_ACTIVITY_. How do the lines below between the ones holding "Task: Navigate to" and "Given: Click the Klistra in clipboard icon", inclusive, read? Give them again exactly, with no other lines.

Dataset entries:
··········

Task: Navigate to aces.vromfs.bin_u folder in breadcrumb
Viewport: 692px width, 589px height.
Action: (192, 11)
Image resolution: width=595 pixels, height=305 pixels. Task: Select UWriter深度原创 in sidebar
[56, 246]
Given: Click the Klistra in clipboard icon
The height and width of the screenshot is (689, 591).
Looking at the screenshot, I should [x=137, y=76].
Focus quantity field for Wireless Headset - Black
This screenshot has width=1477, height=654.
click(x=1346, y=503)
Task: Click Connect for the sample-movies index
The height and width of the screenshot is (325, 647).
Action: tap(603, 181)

··········

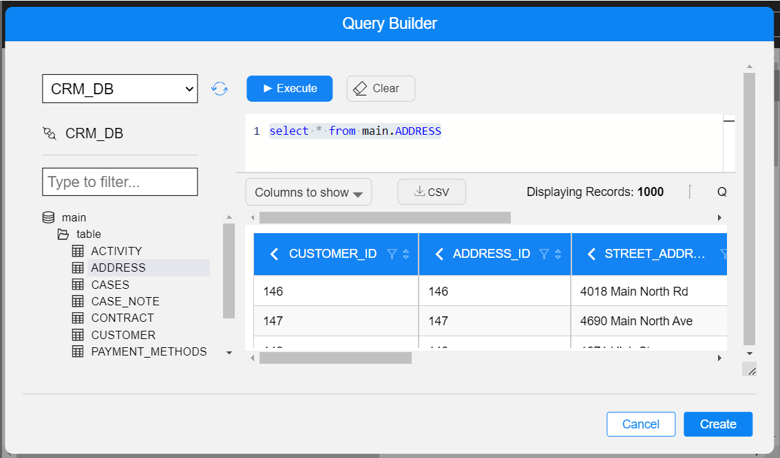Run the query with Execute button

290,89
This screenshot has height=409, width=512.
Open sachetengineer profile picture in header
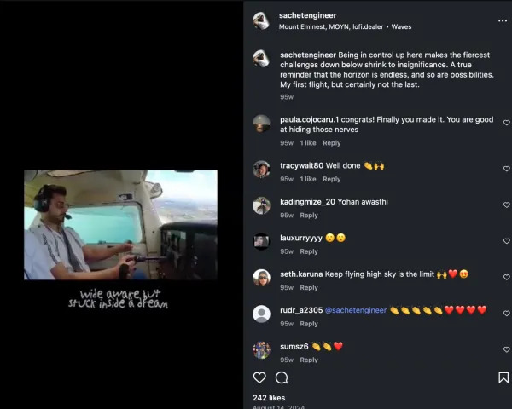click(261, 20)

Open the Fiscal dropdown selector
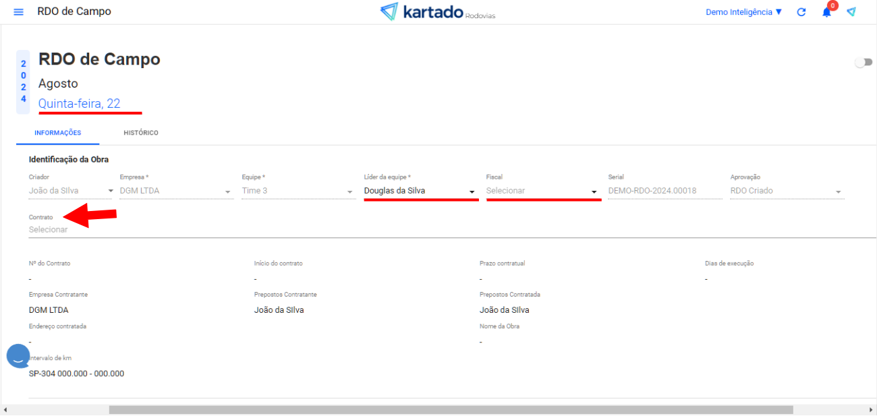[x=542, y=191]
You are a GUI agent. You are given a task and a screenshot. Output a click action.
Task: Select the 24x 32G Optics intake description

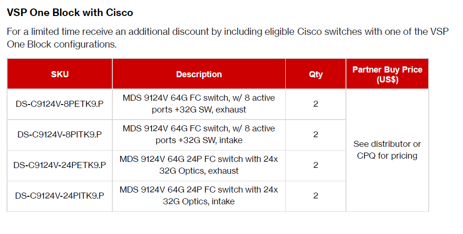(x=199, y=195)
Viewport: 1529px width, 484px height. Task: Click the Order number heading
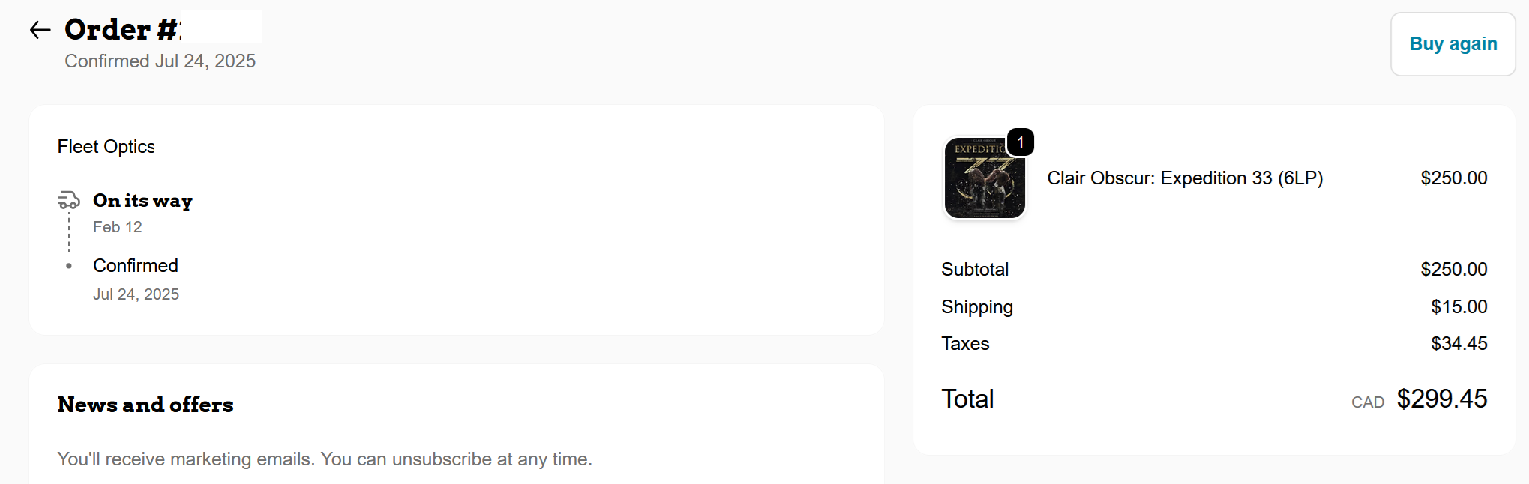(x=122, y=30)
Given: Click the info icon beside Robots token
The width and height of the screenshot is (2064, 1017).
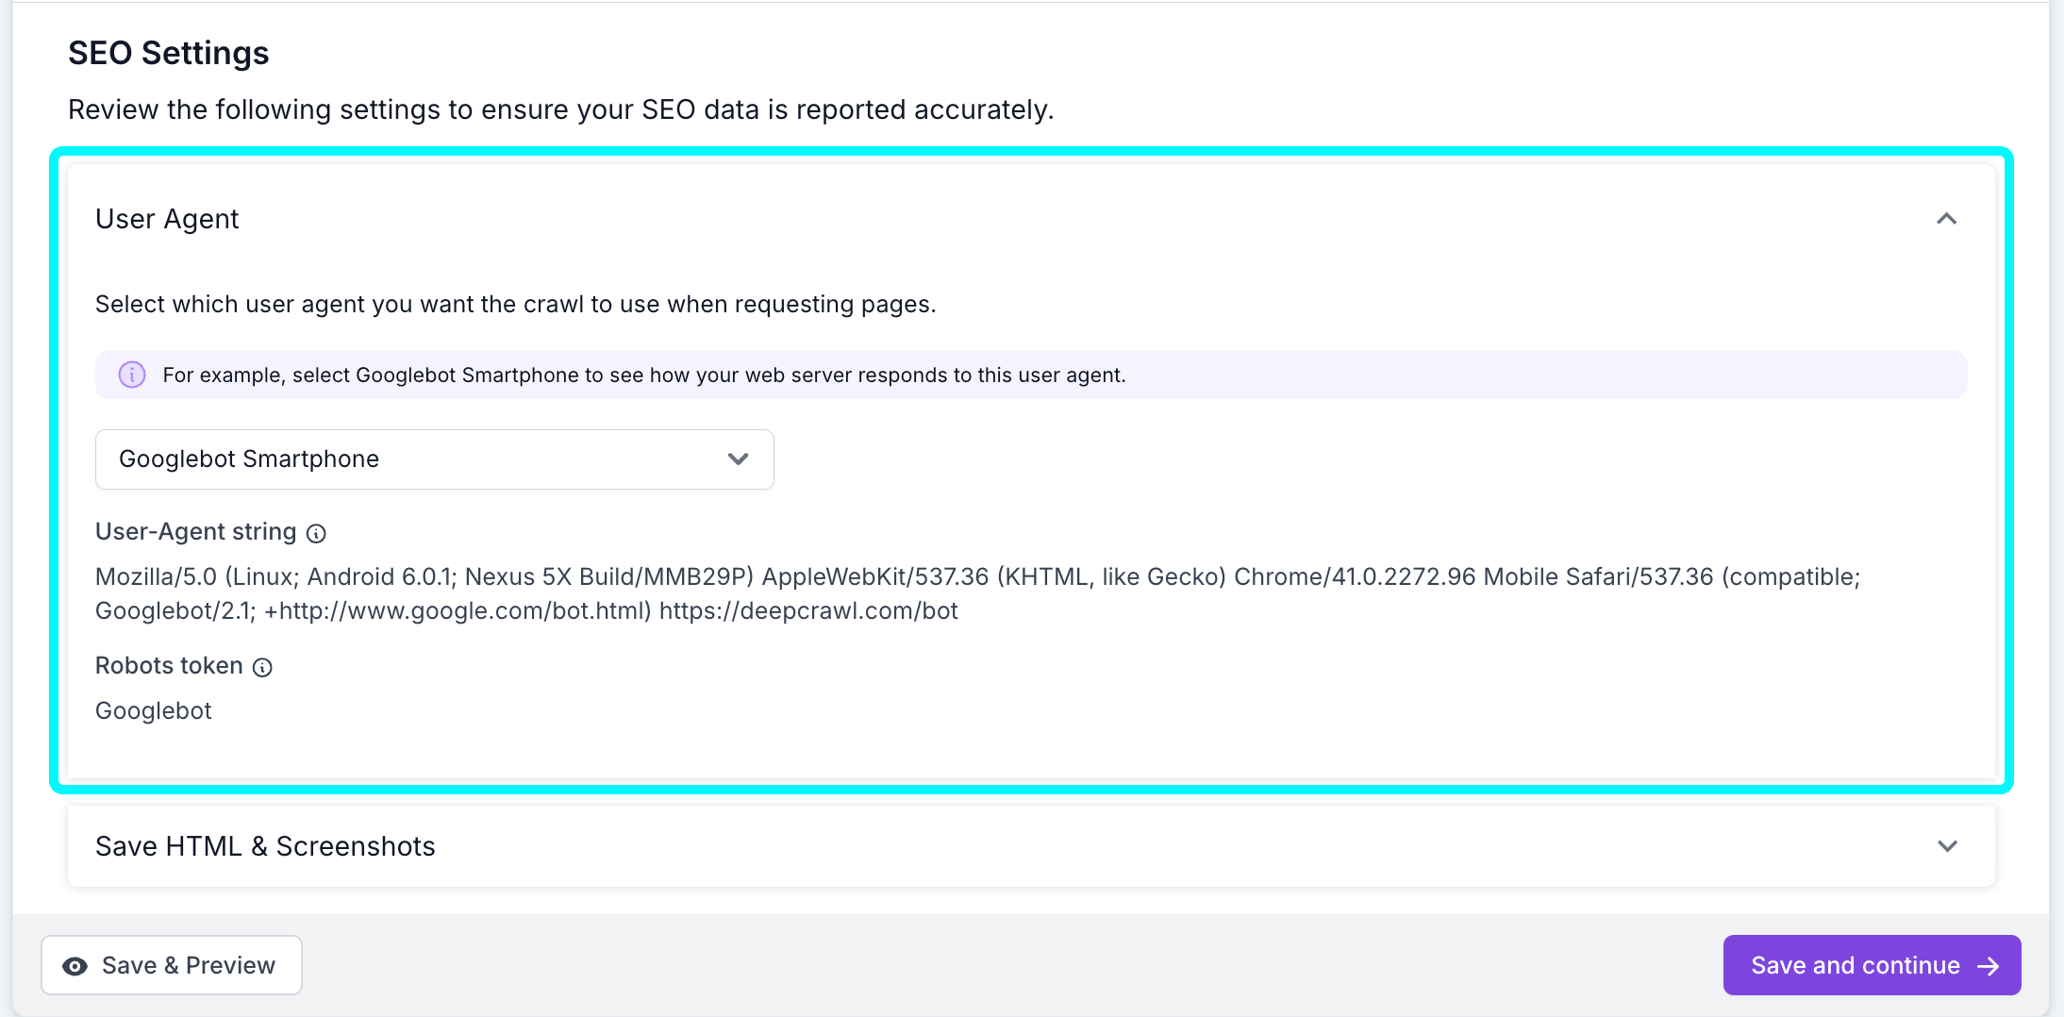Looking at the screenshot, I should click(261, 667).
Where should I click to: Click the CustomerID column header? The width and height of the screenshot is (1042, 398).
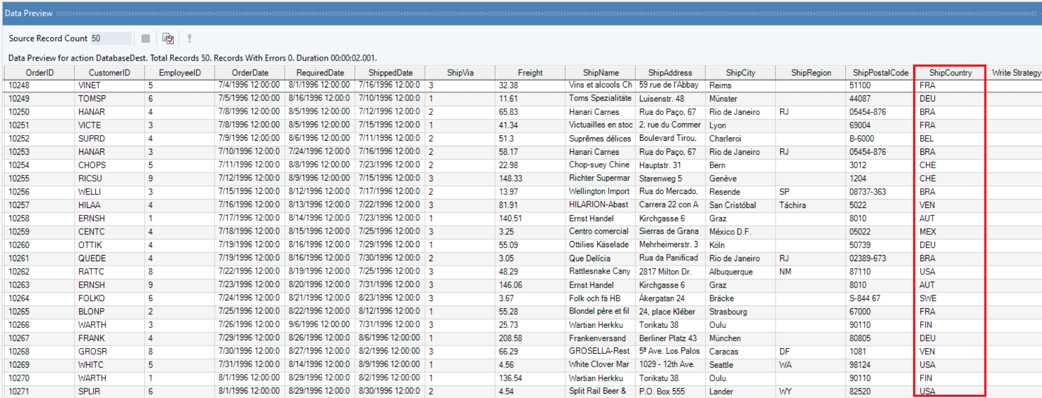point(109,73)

··········

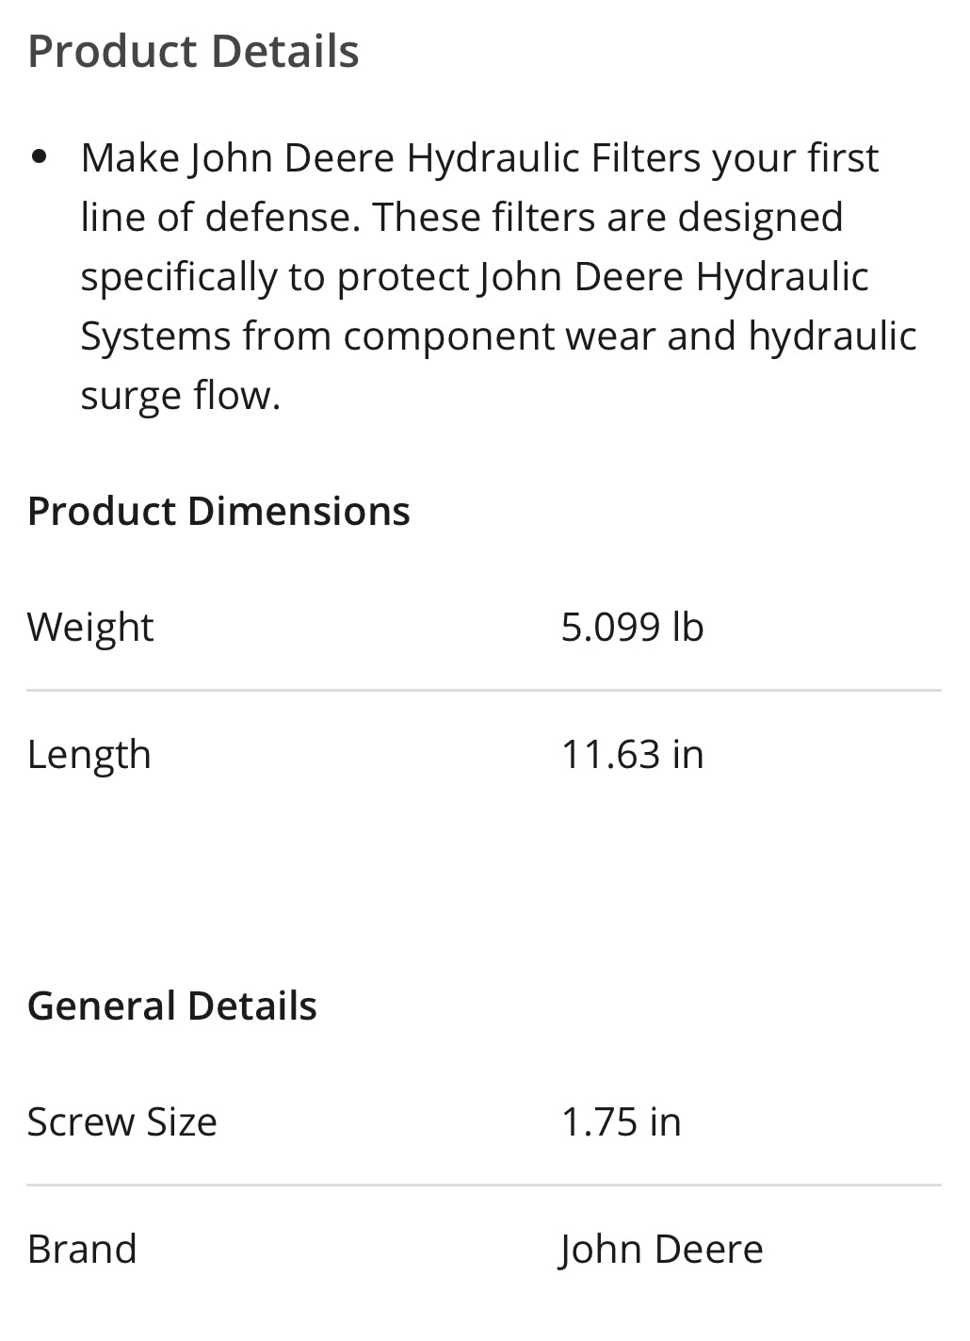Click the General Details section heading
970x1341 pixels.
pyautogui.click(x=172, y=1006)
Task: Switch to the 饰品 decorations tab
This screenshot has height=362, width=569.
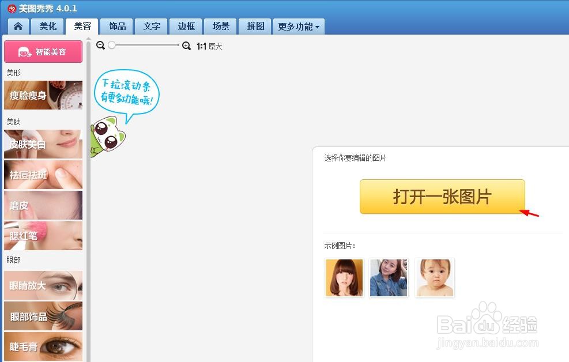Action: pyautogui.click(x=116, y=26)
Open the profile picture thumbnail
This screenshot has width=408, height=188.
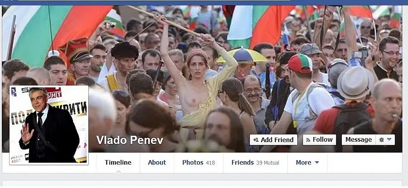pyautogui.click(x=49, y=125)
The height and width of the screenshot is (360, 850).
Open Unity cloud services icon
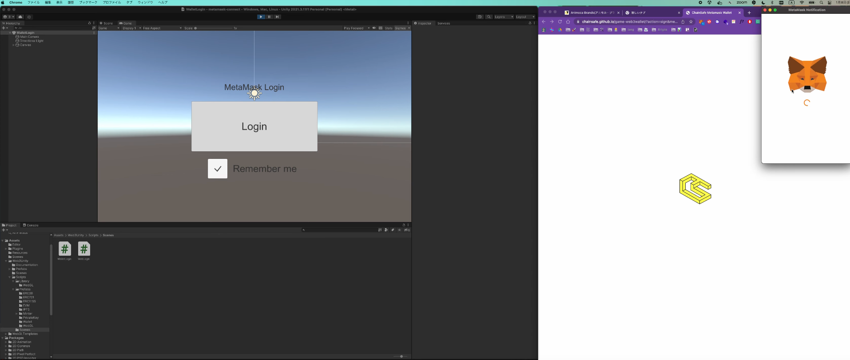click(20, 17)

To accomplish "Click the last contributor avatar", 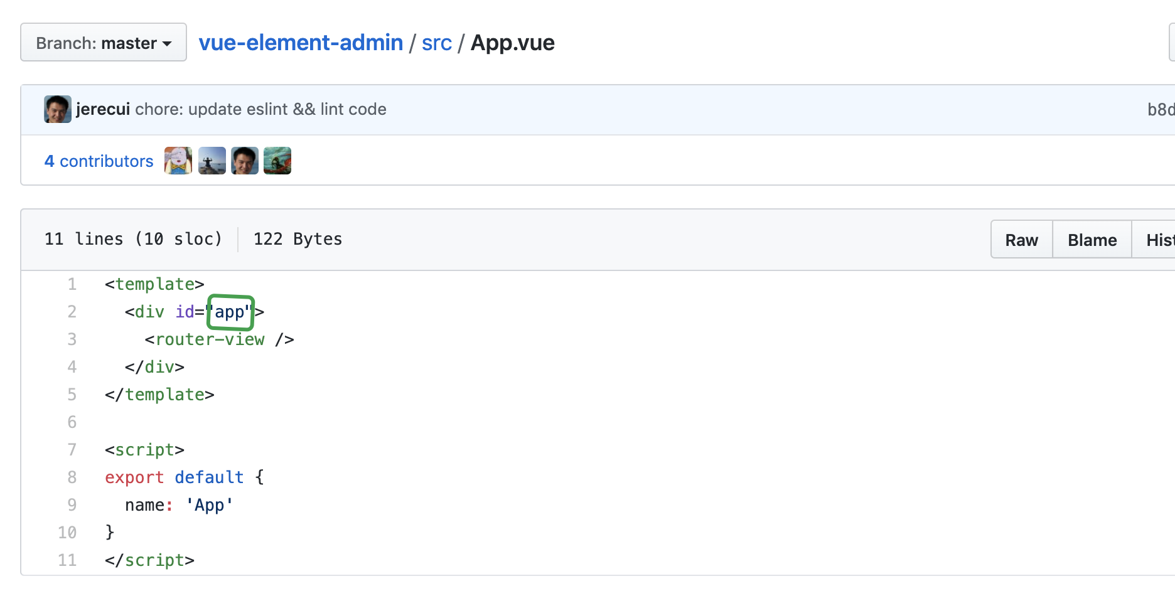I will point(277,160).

··········

_WRITTEN RESPONSE_.
Task: Navigate to aces.vromfs.bin_u folder in breadcrumb
Viewport: 692px width, 589px height.
Action: (192, 11)
Image resolution: width=595 pixels, height=305 pixels. Task: Select UWriter深度原创 in sidebar
[56, 246]
Given: Click the Klistra in clipboard icon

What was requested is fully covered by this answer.